### SOURCE TEXT
----
That line about alcoholics always being recovering? Yeah, I’m like that, except with my former veganism. There’s a lot of semi-vegetarians who will eat meat at a restaurant or other peoples’ homes, but won’t cook it themselves; I am almost the opposite. I can eat meat a lot more comfortably if I was involved in its prep.
The very first part of deveganising was easy: I quit worrying about the invisible ingredients and ate whatever veg-looking stuff I felt like. Then one week I picked up one of each colour of the bite-size cheesecakes at the dorm’s dining hall because they looked so cute, and realised in the pit of my stomach after the first bite that this process, this was going to have to go a lot more slowly. I doled the other three cheesecakes out to my baffled dorm-mates.
Cheese returned to my diet when I started dating the BH, who has been accused of being composed entirely of cheese. I will have you know that those rumors are false; he is at least twenty percent potato. But my mom did buy a 5-pound block of Tillamook cheddar and label it “wedding cheese” for us last year.
----
### EXTRACTED INFORMATION
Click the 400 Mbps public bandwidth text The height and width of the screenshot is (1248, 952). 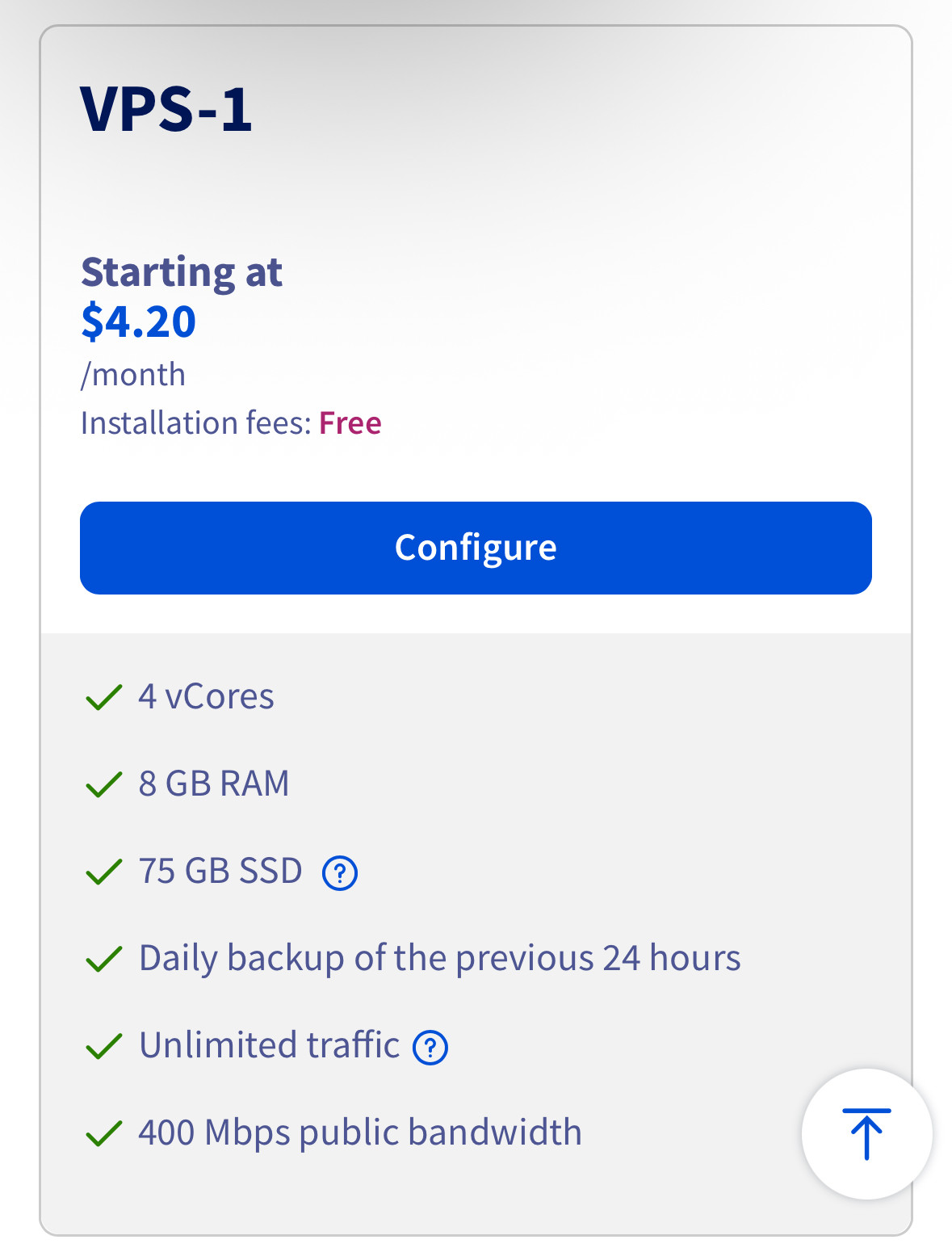pyautogui.click(x=360, y=1132)
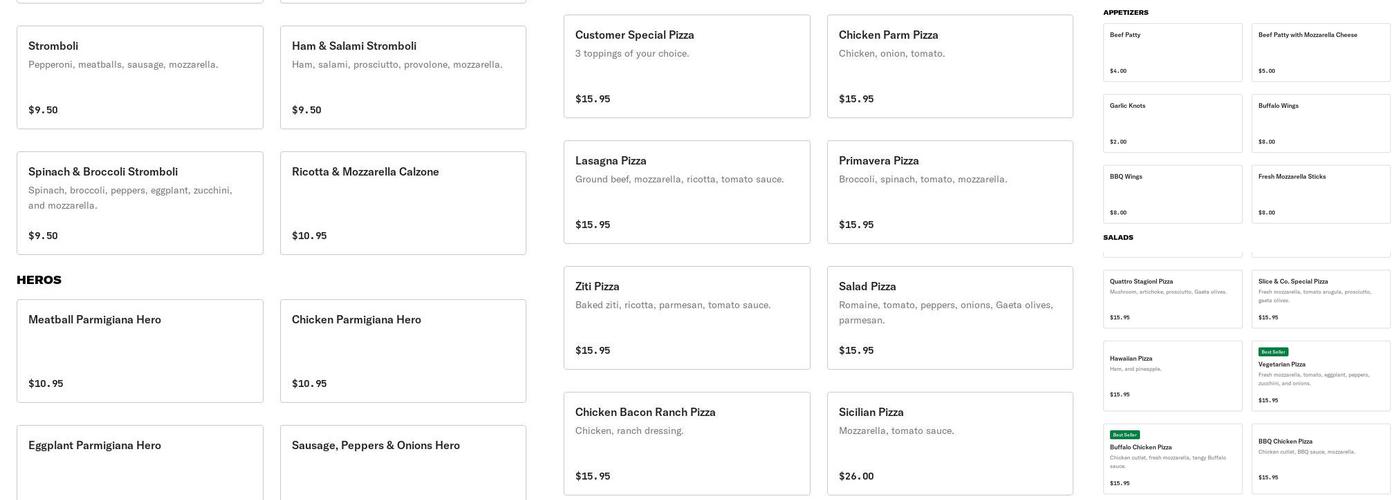Select the Primavera Pizza item
The width and height of the screenshot is (1400, 500).
pos(950,192)
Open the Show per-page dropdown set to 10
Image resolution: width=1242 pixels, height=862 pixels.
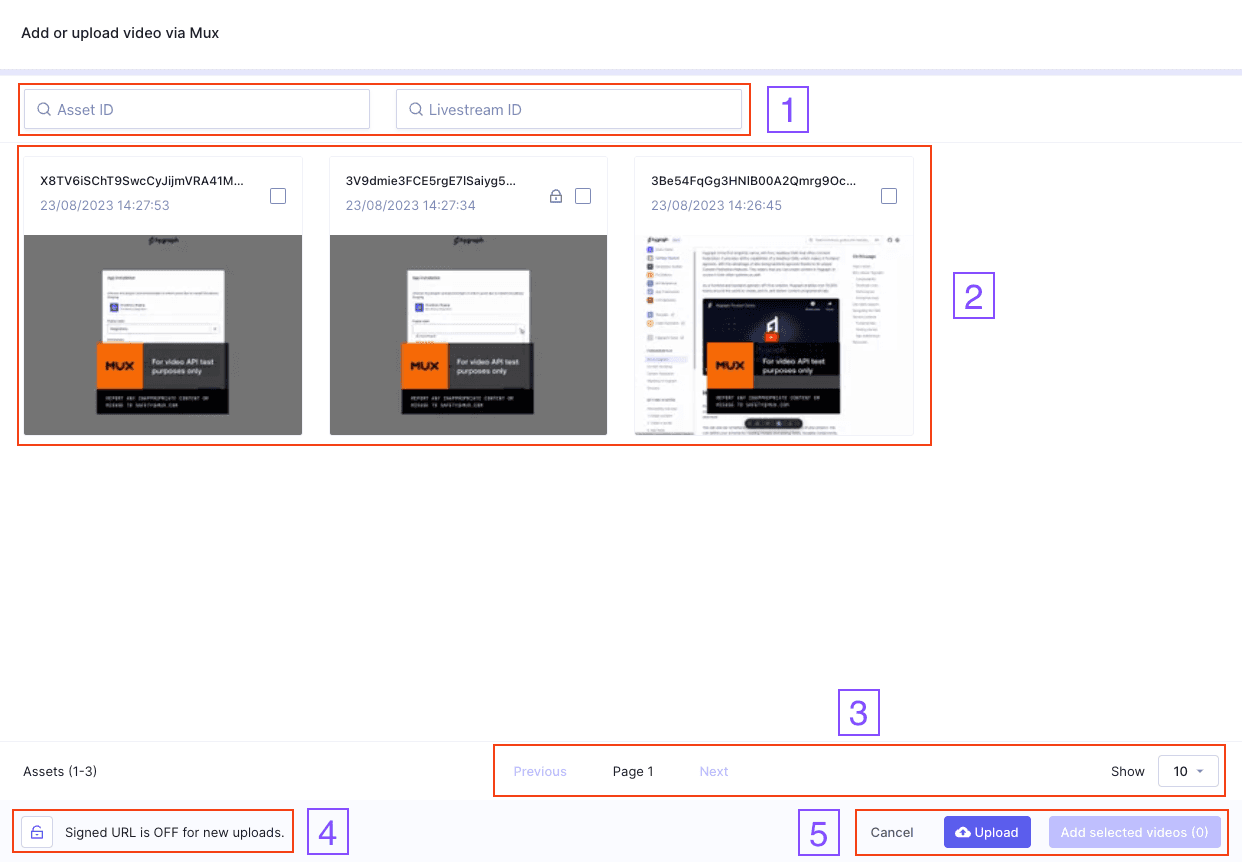pyautogui.click(x=1188, y=771)

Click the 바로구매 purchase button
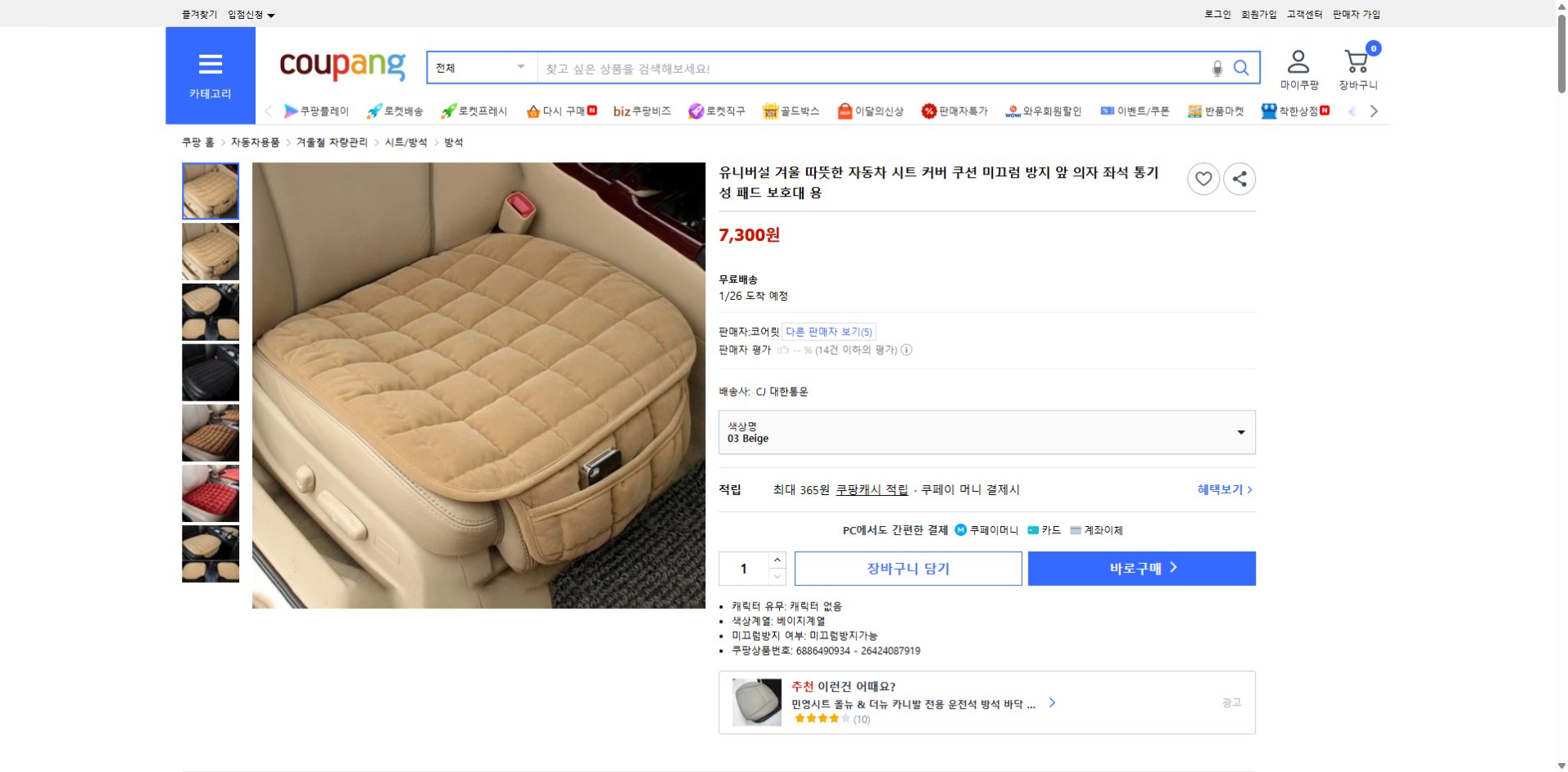tap(1141, 568)
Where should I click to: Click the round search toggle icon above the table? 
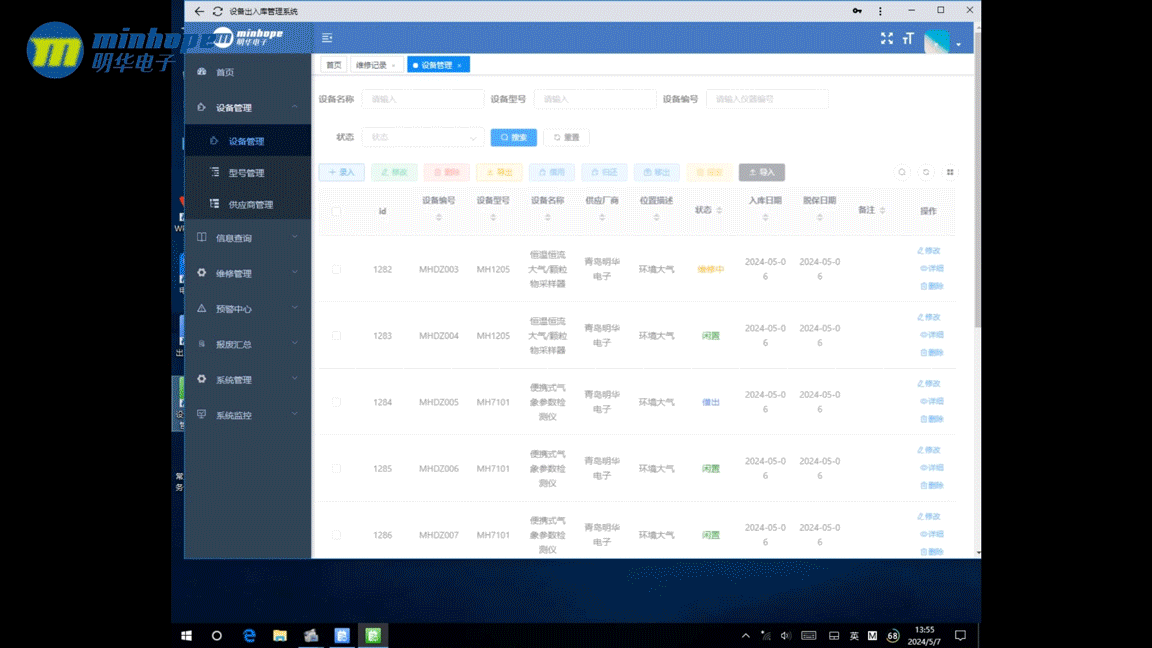pos(902,172)
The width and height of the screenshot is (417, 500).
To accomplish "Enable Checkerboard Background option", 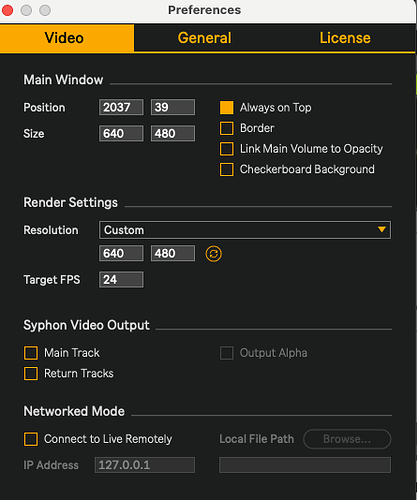I will click(x=227, y=169).
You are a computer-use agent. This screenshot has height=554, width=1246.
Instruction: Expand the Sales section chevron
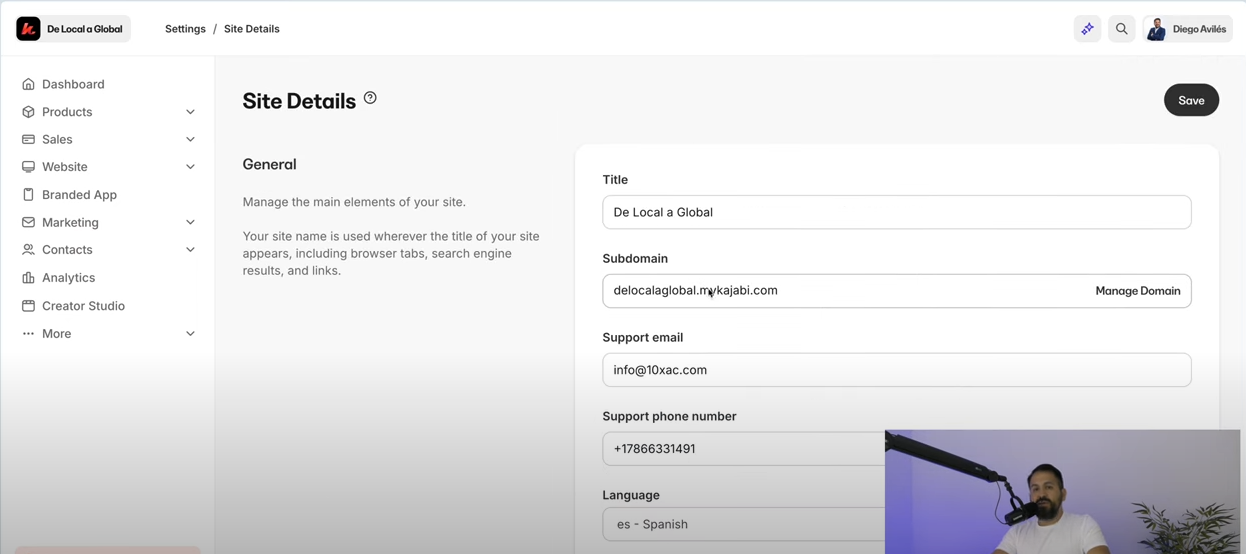190,140
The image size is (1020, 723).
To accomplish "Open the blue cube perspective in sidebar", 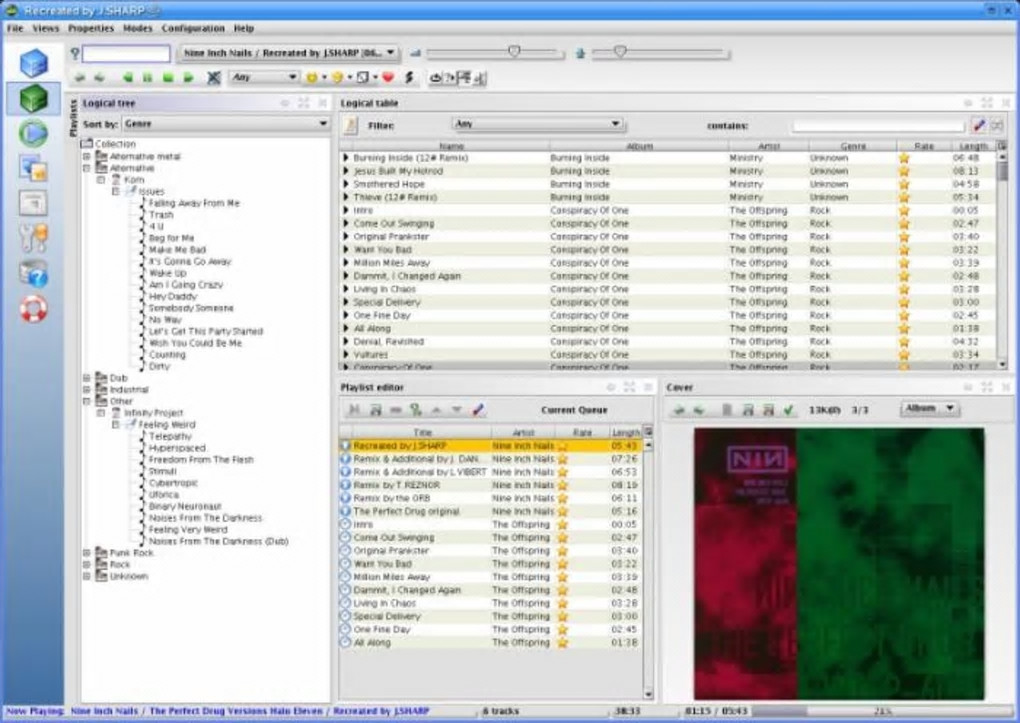I will (33, 62).
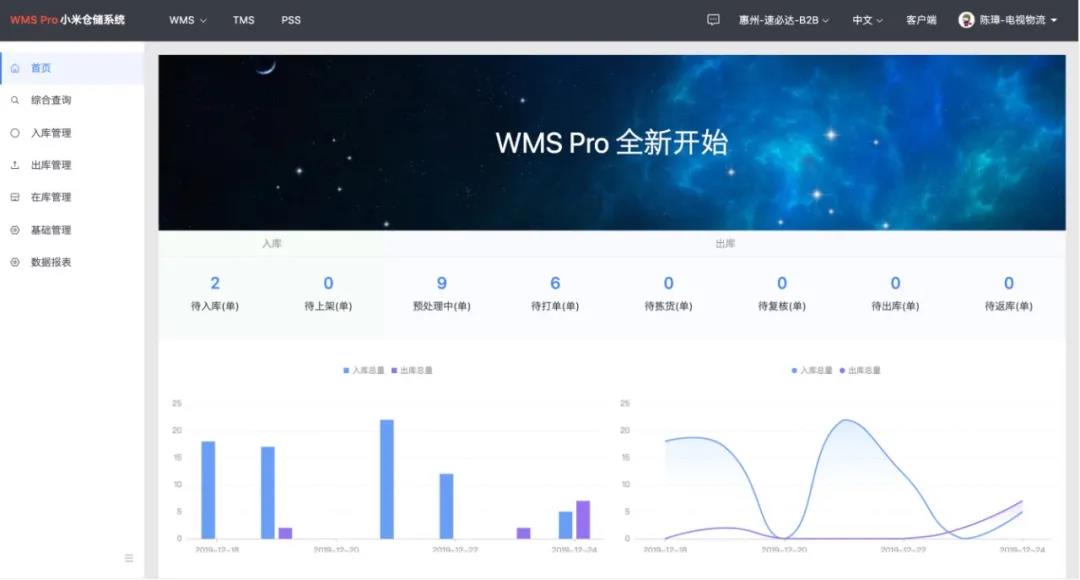The width and height of the screenshot is (1080, 580).
Task: Click the storage icon beside 在库管理
Action: pyautogui.click(x=15, y=197)
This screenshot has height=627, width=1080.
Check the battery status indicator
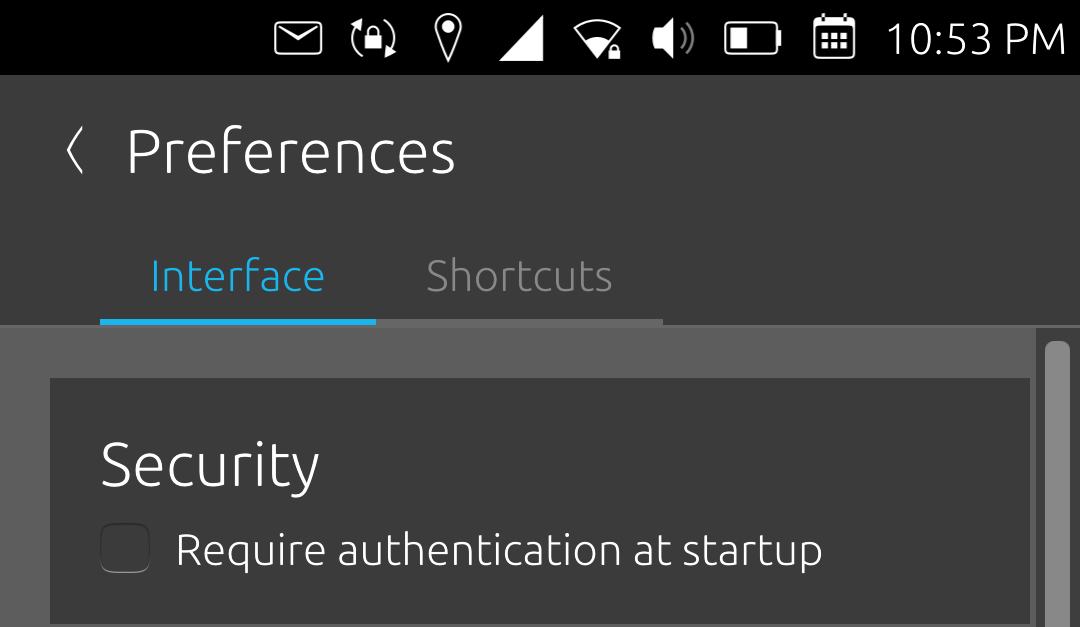[752, 39]
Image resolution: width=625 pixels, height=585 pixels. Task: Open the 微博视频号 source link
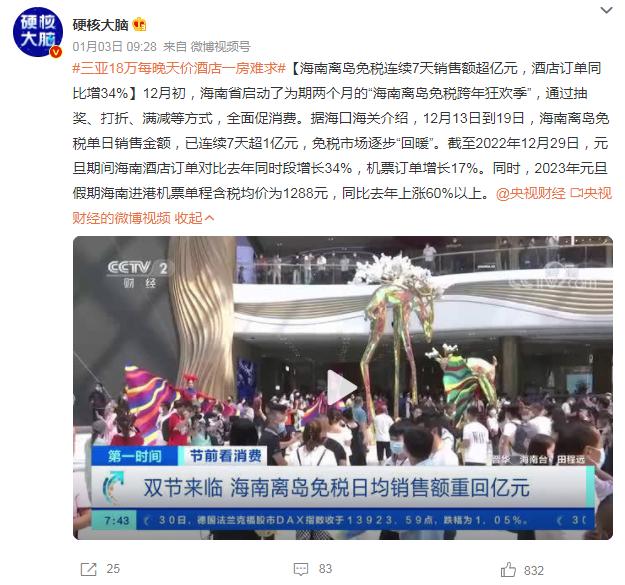click(220, 47)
----
### TASKS
**a)** Using the text on former veganism, decide whether each statement agrees with it. Answer yes or no and quote the deciding words.
(i) The narrator ate all of the bite-size cheesecakes from the dining hall.
(ii) The narrator's mom bought a 5-pound block of Tillamook cheddar.
(iii) The narrator can eat meat more comfortably after helping to prepare it.
**b)** List every person or group of people, other than the narrator, that the text on former veganism refers to.
**c)** Repeat the text on former veganism from "Cheese returned to" up to and including "us last year.".
The records have no connection to the text on former veganism.

### PER-TASK ANSWERS
**a)**
(i) No: "I doled the other three cheesecakes out to my baffled dorm-mates."
(ii) Yes: "my mom did buy a 5-pound block of Tillamook cheddar"
(iii) Yes: "I can eat meat a lot more comfortably if I was involved in its prep."

**b)**
- alcoholics
- semi-vegetarians
- other people, at whose homes semi-vegetarians eat meat
- the narrator's dorm-mates
- the BH
- the narrator's mom

**c)**
Cheese returned to my diet when I started dating the BH, who has been accused of being composed entirely of cheese. I will have you know that those rumors are false; he is at least twenty percent potato. But my mom did buy a 5-pound block of Tillamook cheddar and label it “wedding cheese” for us last year.